ANALYSIS: Dollar weakness means fewer jobs and slower growth lie ahead, writes Cliff Taylor, Economics Editor
For some months now, many Irish businesses have been looking at the euro's rise and keeping their fingers crossed that it would soon peter out.
But the euro just keeps on going - or perhaps more accurately money keeps flowing out of the US dollar - and the implications for exports and growth this year now look likely to be quite serious.
The euro's strength makes life harder for exporters as they must either accept lower profit margins or persuade their customers to live with higher prices. Given the disinflationary trend worldwide, particularly for firms that are sub-suppliers to UK manufacturers, the option of raising prices is seldom available, meaning that profit margins must be cut.
For example, a company selling £100 sterling (€138.3) of goods into the UK would have converted the revenue back into €166 two years ago.
By a year ago the same £100 sterling had edged down to €156. Now, unless a price rise has been pushed through, it is worth €138.
High trade dependence on the UK, which took 23 per cent of exports last year, and the US, which took 18 per cent, means the economy is exposed when the euro rises.
Looking at overall trade patterns, the Central Bank compiles an index - the nominal trade-weighted exchange rate - designed to measure the value of the euro adjusted for Ireland's trade patterns. This index has now risen by around 11 per cent over the past year, representing, in the words of Mr Robbie Kelleher, head of research at Davy stockbrokers, "a very sharp turn of the screw" for many firms.
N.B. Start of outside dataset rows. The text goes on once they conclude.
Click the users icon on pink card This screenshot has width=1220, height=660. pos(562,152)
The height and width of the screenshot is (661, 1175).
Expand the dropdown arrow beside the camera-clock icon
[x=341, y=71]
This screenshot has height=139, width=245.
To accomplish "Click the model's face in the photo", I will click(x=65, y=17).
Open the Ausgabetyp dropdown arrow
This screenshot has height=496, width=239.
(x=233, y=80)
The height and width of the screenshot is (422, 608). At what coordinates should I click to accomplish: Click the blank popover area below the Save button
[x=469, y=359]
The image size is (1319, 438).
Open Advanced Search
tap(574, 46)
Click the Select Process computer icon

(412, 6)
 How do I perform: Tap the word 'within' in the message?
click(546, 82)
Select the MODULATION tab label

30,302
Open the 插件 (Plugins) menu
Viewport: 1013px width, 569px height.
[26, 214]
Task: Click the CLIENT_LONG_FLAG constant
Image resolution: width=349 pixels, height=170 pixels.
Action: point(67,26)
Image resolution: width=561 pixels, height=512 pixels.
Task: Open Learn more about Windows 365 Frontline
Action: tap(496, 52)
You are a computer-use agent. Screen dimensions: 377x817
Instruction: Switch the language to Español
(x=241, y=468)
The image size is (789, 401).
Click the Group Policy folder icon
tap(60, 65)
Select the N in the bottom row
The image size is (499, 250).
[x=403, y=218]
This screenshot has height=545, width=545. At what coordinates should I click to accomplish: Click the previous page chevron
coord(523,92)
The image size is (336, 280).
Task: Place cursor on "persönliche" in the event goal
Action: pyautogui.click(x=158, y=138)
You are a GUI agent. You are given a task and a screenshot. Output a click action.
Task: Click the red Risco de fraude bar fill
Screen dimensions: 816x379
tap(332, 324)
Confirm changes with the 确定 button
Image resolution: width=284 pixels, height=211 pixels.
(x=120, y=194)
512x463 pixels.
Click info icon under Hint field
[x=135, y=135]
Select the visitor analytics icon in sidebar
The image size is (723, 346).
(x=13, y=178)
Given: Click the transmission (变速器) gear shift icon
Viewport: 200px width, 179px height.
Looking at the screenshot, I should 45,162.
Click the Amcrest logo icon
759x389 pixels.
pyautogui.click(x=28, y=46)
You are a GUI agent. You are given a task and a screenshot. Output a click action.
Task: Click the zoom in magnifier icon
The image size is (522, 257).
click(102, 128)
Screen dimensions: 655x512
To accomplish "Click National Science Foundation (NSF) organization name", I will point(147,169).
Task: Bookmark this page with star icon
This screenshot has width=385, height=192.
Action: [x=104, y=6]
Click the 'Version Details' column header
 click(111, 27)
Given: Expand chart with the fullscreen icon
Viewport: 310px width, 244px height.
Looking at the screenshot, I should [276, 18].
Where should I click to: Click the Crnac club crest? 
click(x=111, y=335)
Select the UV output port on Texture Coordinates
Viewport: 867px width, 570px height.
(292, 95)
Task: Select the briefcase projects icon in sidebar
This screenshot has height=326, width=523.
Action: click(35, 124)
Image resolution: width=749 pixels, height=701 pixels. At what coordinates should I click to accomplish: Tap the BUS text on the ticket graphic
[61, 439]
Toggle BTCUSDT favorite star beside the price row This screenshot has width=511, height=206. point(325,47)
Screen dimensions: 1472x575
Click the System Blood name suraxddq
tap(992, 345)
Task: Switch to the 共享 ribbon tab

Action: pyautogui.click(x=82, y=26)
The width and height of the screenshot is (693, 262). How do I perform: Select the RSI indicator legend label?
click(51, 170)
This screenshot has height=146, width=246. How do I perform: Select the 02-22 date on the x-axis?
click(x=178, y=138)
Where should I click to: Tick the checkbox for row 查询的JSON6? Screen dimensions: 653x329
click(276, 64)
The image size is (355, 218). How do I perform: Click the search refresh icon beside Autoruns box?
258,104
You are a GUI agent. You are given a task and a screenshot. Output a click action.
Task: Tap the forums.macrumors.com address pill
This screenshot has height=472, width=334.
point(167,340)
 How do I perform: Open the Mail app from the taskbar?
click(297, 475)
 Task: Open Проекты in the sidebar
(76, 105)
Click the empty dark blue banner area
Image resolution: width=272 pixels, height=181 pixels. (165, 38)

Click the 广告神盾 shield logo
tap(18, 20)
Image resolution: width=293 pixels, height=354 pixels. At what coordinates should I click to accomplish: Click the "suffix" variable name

Precisely what this will mean in terms of economic growth and jobs this year is difficult to estimate, but it will inevitably mean slower growth and fewer jobs.
Davy, for long the leading "bear" on the Irish economy, is revising its forecasts and expects its GNP growth forecast to fall from 1.5 per cent to "zero, or as close to zero as makes no difference".
Mr Kelleher says that as well as exporters selling outside the euro area, the appreciation of the currency will also lead to problems for companies competing against UK firms in the home market.
Other forecasters would take a more sanguine view of the likely impact growth this year.
Mr Dermot O'Brien, chief economist at NCB, says that firms importing from non-euro areas - such as many of the multinationals - will benefit from lower costs.
Dollar weakness would also help the US economy, which could act to boost global demand and growth, he says.
But indigenous firms exporting to the UK would be hit, he says, as their costs will mainly be in euros and their receipts in sterling.
On balance, while leading to lower inflation and falling interest rates, the rising value of the euro is likely to depress growth this year.
The Economic and Social Research Institute has generally worked on an estimate that a 10 per cent currency appreciation would knock 0.5 of a percentage point off GNP growth.
ESRI economist Mr Danny McCoy says its view has generally been that an equilibrium value for the euro would be in the $1.15-$1.20 range, although the pace of the latest euro rise was unexpected.
The risk now is that even if the ESRI estimate of a "fair" value is correct, history shows that currencies can overshoot by considerable margins and for prolonged periods of time.
If the euro were to shoot up further, the speed and extent of its rise would only intensify the difficulties for exporters.